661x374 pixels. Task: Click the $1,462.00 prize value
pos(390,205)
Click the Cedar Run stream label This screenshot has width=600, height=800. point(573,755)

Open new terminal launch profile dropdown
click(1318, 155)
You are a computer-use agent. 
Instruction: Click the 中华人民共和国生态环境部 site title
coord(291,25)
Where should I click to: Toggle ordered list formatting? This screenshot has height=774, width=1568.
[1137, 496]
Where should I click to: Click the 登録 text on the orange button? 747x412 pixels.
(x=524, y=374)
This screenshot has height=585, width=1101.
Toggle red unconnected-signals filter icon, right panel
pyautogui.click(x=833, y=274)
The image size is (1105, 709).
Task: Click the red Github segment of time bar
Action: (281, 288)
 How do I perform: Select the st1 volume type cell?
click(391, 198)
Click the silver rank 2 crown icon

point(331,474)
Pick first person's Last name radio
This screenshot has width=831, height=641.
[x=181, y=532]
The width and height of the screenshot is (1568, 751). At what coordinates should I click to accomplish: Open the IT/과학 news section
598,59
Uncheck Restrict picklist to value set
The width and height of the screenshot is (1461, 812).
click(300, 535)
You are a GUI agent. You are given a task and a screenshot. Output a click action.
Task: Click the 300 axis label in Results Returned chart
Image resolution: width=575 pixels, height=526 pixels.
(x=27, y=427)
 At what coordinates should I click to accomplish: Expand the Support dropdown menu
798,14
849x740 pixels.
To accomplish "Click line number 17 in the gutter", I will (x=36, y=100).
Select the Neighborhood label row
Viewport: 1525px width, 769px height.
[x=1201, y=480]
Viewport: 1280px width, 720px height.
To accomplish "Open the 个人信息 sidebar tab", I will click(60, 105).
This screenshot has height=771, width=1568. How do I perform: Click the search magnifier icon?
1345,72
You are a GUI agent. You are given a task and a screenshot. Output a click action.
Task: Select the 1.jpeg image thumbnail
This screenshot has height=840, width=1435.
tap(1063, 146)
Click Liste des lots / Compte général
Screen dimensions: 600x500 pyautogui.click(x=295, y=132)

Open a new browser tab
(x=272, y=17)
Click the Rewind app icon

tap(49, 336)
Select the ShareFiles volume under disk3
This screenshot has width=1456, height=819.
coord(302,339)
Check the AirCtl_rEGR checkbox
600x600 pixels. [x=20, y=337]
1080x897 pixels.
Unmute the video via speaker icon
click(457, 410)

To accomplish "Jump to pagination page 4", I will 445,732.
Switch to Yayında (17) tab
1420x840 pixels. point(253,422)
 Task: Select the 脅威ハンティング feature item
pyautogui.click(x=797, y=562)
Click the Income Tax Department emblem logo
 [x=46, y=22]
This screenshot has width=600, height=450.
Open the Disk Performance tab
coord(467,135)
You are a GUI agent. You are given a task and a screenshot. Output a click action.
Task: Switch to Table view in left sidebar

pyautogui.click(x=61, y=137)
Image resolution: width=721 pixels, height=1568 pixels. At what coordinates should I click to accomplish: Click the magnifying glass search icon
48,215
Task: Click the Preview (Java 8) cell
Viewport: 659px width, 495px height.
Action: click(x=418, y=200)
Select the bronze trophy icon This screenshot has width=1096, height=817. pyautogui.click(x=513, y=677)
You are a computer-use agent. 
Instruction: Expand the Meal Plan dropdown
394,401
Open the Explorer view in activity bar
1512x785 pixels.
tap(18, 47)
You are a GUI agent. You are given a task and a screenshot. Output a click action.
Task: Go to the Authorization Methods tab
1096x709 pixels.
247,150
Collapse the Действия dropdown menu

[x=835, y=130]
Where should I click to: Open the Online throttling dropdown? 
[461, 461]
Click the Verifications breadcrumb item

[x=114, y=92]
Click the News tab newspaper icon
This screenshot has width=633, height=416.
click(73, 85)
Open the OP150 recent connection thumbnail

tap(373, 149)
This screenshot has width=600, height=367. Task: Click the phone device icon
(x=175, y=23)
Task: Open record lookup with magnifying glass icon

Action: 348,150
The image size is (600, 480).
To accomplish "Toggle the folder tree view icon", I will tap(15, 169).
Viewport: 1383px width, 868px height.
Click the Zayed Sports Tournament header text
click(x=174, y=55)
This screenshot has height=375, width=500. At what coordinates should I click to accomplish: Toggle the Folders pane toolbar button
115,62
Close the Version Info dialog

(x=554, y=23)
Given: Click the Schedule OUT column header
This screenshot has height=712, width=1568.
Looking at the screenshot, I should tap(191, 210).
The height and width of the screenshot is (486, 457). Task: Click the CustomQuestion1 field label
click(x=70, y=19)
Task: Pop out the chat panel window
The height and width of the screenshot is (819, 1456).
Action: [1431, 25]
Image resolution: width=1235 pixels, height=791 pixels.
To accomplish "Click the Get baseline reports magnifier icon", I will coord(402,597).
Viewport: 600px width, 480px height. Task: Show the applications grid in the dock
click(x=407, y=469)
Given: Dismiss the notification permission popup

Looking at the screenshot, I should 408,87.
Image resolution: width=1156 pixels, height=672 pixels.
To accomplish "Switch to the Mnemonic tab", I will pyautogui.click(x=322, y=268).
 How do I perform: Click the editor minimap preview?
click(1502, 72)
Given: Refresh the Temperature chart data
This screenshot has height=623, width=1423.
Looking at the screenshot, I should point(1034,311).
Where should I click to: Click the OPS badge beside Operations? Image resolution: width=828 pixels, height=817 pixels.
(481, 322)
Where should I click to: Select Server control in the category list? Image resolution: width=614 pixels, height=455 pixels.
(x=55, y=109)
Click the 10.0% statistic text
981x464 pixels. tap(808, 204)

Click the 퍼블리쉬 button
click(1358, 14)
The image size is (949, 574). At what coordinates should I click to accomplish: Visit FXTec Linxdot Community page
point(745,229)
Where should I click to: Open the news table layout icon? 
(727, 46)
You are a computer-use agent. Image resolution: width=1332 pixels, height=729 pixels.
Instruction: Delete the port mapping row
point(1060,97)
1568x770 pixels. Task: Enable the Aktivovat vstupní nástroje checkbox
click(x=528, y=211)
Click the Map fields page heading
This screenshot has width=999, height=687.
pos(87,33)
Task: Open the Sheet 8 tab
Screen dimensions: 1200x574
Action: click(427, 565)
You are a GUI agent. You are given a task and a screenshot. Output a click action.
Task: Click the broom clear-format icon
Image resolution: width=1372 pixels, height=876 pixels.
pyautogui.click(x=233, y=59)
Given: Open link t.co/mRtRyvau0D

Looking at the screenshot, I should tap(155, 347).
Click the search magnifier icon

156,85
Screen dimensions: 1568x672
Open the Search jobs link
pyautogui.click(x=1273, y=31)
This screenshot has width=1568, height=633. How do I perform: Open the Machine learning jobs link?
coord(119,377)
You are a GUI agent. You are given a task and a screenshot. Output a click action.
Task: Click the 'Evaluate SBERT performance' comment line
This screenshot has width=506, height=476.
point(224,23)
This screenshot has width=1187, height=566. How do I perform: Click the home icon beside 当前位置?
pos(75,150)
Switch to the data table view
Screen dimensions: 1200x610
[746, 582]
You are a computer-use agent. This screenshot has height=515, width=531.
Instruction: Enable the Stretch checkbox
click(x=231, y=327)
□ □ □
# WHAT THE EXERCISE ASKS:
Convert the lines of the listing from the one containing "Open a new browser tab" through the one containing "coord(467,135)", inclusive, into a JSON list of strings, one string per line and no blank lines.

# ANSWER FOR THE TASK:
[
  "Open a new browser tab",
  "(x=272, y=17)",
  "Click the Rewind app icon",
  "tap(49, 336)",
  "Select the ShareFiles volume under disk3",
  "This screenshot has width=1456, height=819.",
  "coord(302,339)",
  "Check the AirCtl_rEGR checkbox",
  "600x600 pixels. [x=20, y=337]",
  "1080x897 pixels.",
  "Unmute the video via speaker icon",
  "click(457, 410)",
  "To accomplish \"Jump to pagination page 4\", I will 445,732.",
  "Switch to Yayında (17) tab",
  "1420x840 pixels. point(253,422)",
  " Task: Select the 脅威ハンティング feature item",
  "pyautogui.click(x=797, y=562)",
  "Click the Income Tax Department emblem logo",
  " [x=46, y=22]",
  "This screenshot has width=600, height=450.",
  "Open the Disk Performance tab",
  "coord(467,135)"
]